_Problem to solve_: In the following listing, find the lines containing "name" and report them.

_Input data_:
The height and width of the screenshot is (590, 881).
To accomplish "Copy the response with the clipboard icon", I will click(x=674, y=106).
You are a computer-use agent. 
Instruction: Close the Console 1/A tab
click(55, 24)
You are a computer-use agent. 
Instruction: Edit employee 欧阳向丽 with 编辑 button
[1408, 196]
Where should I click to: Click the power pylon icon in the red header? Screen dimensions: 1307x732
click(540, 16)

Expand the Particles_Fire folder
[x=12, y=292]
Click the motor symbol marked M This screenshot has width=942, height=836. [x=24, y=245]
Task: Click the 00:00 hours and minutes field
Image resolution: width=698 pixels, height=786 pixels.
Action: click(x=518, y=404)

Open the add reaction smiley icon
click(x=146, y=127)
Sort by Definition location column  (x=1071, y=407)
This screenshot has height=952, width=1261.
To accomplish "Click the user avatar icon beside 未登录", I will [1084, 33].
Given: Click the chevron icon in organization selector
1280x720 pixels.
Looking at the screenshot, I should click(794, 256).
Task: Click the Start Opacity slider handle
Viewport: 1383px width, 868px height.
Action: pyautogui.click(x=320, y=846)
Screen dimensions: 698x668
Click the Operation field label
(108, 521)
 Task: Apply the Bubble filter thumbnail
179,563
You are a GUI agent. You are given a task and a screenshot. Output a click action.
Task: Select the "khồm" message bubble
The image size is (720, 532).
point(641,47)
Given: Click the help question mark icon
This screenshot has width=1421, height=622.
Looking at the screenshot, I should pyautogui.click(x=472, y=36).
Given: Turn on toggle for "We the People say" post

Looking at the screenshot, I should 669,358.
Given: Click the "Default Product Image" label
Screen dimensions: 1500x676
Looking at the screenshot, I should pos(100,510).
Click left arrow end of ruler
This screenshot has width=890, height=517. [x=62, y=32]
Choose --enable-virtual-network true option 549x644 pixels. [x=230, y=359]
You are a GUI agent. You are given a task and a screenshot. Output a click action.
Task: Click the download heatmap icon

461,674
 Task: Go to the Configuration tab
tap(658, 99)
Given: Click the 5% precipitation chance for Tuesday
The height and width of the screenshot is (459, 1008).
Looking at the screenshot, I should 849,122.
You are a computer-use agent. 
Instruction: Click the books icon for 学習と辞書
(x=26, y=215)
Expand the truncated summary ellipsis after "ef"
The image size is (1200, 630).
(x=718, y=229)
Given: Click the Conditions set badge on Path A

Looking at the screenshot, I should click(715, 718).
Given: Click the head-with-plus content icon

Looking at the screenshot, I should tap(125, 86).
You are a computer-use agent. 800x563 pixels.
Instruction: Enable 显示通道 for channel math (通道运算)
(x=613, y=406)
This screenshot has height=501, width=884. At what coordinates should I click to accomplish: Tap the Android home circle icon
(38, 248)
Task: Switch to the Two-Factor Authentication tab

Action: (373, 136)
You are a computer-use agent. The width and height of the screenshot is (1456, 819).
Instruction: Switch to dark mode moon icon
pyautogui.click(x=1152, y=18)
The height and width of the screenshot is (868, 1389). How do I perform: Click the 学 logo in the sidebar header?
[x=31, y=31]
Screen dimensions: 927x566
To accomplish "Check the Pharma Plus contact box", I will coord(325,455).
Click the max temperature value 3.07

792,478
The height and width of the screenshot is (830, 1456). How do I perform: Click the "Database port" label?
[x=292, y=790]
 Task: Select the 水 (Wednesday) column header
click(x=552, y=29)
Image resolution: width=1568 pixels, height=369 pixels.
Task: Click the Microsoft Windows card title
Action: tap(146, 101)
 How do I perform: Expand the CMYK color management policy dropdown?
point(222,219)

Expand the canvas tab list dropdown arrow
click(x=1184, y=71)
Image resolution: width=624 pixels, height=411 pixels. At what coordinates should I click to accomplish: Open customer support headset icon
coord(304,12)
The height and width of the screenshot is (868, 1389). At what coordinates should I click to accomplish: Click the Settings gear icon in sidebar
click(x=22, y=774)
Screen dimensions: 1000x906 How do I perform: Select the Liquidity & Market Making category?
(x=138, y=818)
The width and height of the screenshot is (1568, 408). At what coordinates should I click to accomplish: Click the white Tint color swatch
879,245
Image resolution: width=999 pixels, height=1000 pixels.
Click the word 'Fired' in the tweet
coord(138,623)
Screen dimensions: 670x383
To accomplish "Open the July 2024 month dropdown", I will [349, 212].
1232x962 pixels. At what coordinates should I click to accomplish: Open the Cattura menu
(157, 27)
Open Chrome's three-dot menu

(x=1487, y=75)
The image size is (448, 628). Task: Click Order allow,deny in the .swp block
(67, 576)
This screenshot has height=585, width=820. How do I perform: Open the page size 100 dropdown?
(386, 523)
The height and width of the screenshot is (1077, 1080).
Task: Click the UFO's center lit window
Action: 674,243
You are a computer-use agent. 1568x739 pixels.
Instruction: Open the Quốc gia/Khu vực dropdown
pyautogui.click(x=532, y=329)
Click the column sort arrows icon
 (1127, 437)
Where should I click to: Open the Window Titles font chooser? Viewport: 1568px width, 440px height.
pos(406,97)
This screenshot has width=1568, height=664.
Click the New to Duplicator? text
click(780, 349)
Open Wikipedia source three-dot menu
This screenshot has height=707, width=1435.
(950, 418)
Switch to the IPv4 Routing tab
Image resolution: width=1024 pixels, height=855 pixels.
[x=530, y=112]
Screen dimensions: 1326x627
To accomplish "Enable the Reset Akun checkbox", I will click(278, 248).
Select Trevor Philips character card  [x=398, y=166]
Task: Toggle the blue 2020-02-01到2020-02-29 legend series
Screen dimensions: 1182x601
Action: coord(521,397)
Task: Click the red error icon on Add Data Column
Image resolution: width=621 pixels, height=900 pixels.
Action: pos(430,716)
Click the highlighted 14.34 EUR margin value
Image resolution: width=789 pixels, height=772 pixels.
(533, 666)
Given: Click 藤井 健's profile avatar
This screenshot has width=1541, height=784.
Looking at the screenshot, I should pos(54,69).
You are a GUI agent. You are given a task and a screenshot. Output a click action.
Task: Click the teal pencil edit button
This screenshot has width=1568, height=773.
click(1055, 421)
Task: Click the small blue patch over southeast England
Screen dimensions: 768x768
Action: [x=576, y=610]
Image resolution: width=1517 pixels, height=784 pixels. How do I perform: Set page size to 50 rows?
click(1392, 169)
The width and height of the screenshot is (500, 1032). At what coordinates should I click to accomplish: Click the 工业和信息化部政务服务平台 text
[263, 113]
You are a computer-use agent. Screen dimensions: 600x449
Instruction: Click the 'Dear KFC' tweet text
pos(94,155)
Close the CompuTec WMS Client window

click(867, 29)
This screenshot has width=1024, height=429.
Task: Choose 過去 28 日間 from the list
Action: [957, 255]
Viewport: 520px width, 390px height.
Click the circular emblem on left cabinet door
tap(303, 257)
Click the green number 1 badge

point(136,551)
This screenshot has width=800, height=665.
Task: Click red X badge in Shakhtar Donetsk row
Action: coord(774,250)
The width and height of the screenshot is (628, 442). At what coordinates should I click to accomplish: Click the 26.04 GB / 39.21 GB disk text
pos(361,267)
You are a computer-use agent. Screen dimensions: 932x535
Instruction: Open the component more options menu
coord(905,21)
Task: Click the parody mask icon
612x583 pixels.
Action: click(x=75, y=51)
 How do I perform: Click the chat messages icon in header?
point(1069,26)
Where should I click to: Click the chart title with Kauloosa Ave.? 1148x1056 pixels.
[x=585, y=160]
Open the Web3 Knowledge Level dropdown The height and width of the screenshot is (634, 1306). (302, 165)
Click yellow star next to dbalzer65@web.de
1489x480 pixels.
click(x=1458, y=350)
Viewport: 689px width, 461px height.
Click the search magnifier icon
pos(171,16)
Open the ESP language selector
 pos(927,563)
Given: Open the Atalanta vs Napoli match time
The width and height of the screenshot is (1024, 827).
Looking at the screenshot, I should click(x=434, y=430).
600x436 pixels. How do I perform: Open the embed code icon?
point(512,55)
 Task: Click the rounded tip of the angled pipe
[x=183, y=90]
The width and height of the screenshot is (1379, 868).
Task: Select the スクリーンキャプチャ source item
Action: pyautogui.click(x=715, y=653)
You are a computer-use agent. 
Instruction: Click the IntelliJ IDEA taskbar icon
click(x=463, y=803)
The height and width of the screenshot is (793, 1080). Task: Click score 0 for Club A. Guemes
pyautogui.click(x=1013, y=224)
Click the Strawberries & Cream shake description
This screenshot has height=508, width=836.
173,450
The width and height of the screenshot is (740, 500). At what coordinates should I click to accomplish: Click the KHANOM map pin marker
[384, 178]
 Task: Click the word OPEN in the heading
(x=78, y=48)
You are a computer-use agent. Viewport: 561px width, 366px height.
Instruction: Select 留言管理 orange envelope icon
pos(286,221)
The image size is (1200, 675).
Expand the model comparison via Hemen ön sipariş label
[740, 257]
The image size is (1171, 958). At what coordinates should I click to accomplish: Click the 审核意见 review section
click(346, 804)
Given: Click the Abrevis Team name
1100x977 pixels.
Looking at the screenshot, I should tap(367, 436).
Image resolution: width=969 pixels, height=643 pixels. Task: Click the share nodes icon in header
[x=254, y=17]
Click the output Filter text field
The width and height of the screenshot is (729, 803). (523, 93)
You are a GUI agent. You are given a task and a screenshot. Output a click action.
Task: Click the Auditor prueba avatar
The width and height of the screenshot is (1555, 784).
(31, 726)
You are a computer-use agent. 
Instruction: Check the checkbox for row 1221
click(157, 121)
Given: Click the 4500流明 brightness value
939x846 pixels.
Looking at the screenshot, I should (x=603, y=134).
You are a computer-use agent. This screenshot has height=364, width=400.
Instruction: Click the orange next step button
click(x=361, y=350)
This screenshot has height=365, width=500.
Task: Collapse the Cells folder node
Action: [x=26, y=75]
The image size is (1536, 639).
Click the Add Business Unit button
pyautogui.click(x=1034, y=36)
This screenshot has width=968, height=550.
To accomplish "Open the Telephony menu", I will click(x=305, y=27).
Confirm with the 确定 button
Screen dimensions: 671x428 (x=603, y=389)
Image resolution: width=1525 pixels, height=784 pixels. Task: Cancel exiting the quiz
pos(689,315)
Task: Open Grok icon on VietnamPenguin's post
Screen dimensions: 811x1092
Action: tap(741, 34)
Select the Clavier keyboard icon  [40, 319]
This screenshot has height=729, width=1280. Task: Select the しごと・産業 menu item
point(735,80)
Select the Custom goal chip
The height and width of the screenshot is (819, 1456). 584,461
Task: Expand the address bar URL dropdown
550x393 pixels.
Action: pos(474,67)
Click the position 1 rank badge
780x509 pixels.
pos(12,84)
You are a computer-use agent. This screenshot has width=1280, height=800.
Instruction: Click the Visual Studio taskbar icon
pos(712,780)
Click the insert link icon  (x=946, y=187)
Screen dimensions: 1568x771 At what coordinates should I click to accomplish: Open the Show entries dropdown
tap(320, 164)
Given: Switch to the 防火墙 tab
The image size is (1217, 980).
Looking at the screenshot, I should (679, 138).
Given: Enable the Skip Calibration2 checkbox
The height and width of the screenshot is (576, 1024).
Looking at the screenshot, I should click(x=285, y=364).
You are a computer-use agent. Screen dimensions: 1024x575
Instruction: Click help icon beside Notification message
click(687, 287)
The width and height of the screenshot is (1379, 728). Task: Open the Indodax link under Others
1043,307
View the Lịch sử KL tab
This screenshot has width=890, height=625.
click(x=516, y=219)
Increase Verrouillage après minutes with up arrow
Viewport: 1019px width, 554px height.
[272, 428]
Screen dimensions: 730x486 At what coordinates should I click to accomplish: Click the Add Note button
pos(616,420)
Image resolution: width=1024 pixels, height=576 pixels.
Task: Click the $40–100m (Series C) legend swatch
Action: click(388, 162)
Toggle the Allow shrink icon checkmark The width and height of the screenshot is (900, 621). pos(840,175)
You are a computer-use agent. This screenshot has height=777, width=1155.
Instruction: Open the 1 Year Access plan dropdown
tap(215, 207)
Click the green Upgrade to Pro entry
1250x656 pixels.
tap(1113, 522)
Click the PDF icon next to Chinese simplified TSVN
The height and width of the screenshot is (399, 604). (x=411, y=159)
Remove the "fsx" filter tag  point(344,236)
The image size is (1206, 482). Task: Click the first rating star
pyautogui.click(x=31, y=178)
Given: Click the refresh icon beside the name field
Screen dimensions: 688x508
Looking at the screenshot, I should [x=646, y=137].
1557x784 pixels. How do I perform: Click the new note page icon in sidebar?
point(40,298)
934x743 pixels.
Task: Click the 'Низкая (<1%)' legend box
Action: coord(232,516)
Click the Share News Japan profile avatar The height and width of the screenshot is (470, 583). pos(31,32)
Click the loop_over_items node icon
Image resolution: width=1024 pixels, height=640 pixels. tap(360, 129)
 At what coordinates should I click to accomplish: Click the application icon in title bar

_Written response_:
Given: Click the Abrevis Team name
Given: Click the refresh icon beside the name field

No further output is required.